Next, we examined whether NO can affect the expression of Fas, a death signal in VSMCs. As shown in Fig 4⇓, incubation for 48 hours with 0.5 mmol/L SNP induced an increase in Fas expression in VSMCs. NOC-18 (0.5 mg/mL), a less toxic NO-releasing compound than SNP, also increased Fas expression in VSMCs. However, 2 mmol/L 8-Br-cGMP did not affect Fas expression. Furthermore, 100 μmol/L methylene blue, an inhibitor of soluble guanylate cyclase, did not inhibit SNP-induced Fas expression.
Although much attention has been paid to the proliferation of VSMCs in the pathogenesis of atherosclerosis, not only proliferation of VSMCs but also cell necrosis is found in atherosclerotic plaques.10 11 Furthermore, rupture of the plaque into this necrotic area has been suggested to play an important role in the pathogenesis of arterial infarction.12 Recently, Bennett et al13 reported that VSMCs isolated from atherosclerotic plaques have a markedly elevated rate of apoptosis in vitro. We have also demonstrated that high levels of NO released from VSMCs induce VSMC death, which results in release of basic fibroblast growth factor, which then stimulates adjacent endothelial cell proliferation.8
In the present study, we demonstrate that NO released from VSMCs induced apoptotic cell death in VSMCs themselves. There is recent evidence that NO also induces apoptosis in macrophages.14 Although the precise mechanism of NO-induced apoptosis is not known, Nguyen et al15 reported that NO can deaminate purine and pyrimidine bases in DNA and result in increased mutagenesis and in DNA strand breaks.
In the present study, we also demonstrate for the first time that NO upregulates Fas expression in VSMCs. SNP, an NO donor, induced an upregulation of Fas in human VSMCs. Although NO activates soluble guanylate cyclase, generating cGMP, 8-Br-cGMP, an analogue of cGMP, did not affect Fas expression. Furthermore, methylene blue did not inhibit SNP-induced Fas expression, suggesting that NO induces upregulation of Fas expression via a cGMP-independent mechanism. There is recent evidence that NO inhibited NF-κB by stabilization of IκBα through a cGMP-independent mechanism.16 NO is also reported to induce inactivation of protein kinase C activity by direct modification of the enzyme involving the formation of disulfide bridges.17 NOC-18 is a newly developed NO-releasing compound that releases NO in solution without producing toxic metabolites.18 Since NOC-18 does not release cyanide, it is unlikely that cyanide is responsible for the upregulation of Fas expression. However, peroxynitrite or some unidentified mediator released during the incubation with NO donors or IL-1 might be involved in the upregulation of Fas expression in VSMCs. Further studies are needed to clarify these points.

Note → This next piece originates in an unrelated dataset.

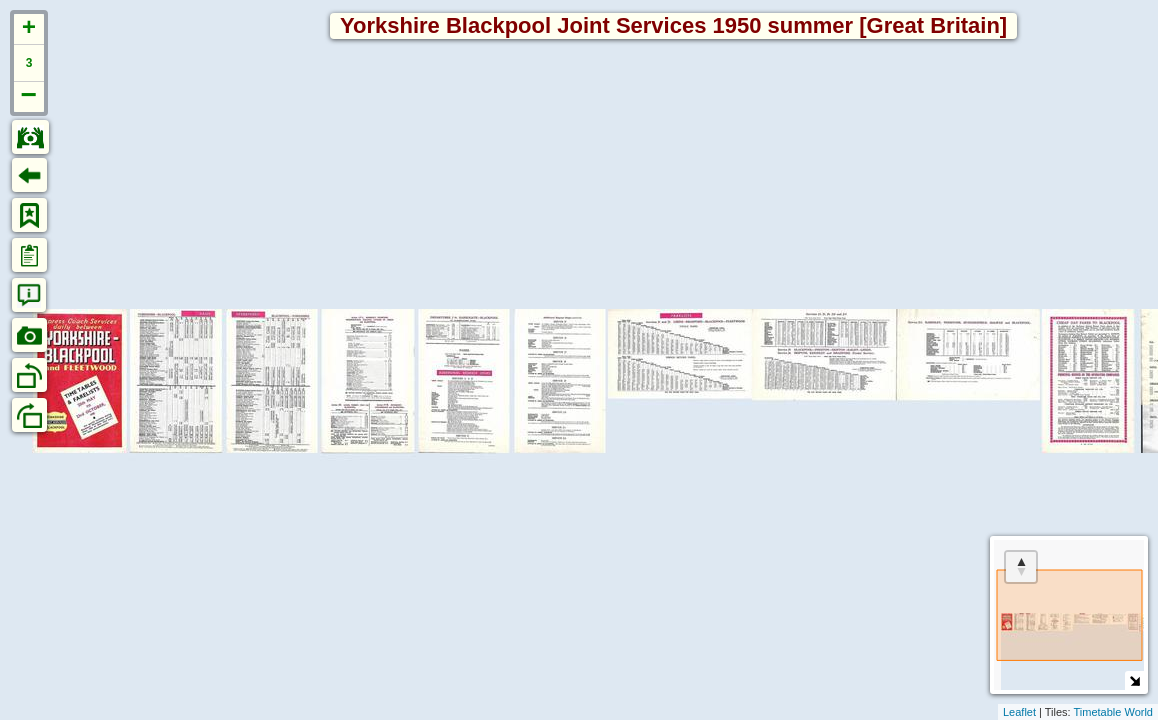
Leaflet (1019, 712)
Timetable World (1113, 712)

Triggering Fas-mediated pathways requires the cross-linking of Fas either with antibodies to Fas or with cells expressing Fas ligand. Various cells express Fas, whereas Fas ligand is expressed predominantly in activated T cells.7 Since T cells are known to coexist with macrophages and VSMCs in the atherosclerotic plaque, Fas could mediate death signal by cross-linking with Fas ligand expressed in activated T cells. Necrotic cell death is a pathological pathway that leads to uncontrolled cellular homeostasis. On the other hand, apoptosis is a physiological suicide pathway to maintain tissue homeostasis. However, overexpression of Fas may induce massive apoptosis, which could lead to tissue destruction, such as plaque rupture.

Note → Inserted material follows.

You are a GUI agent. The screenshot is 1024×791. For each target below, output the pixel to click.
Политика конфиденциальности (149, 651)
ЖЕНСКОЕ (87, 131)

In conclusion, NO released from VSMCs induced apoptosis in VSMCs themselves and upregulation of Fas expression in VSMCs. Thus, NO released from VSMCs could trigger the remodeling of atherosclerotic plaques.
Selected Abbreviations and Acronyms
|8-Br-cGMP||=||8-bromo-guanosine 3′:5′-cyclic monophosphate|
|VSMC||=||vascular smooth muscle cell|
This work was supported by grants from the Ministry of Education, Science, and Culture of Japan and from Sandoz Foundation for Gerontological Research. We thank Taeko Kaimoto for her technical and Tomoko Adachi for her secretarial assistance.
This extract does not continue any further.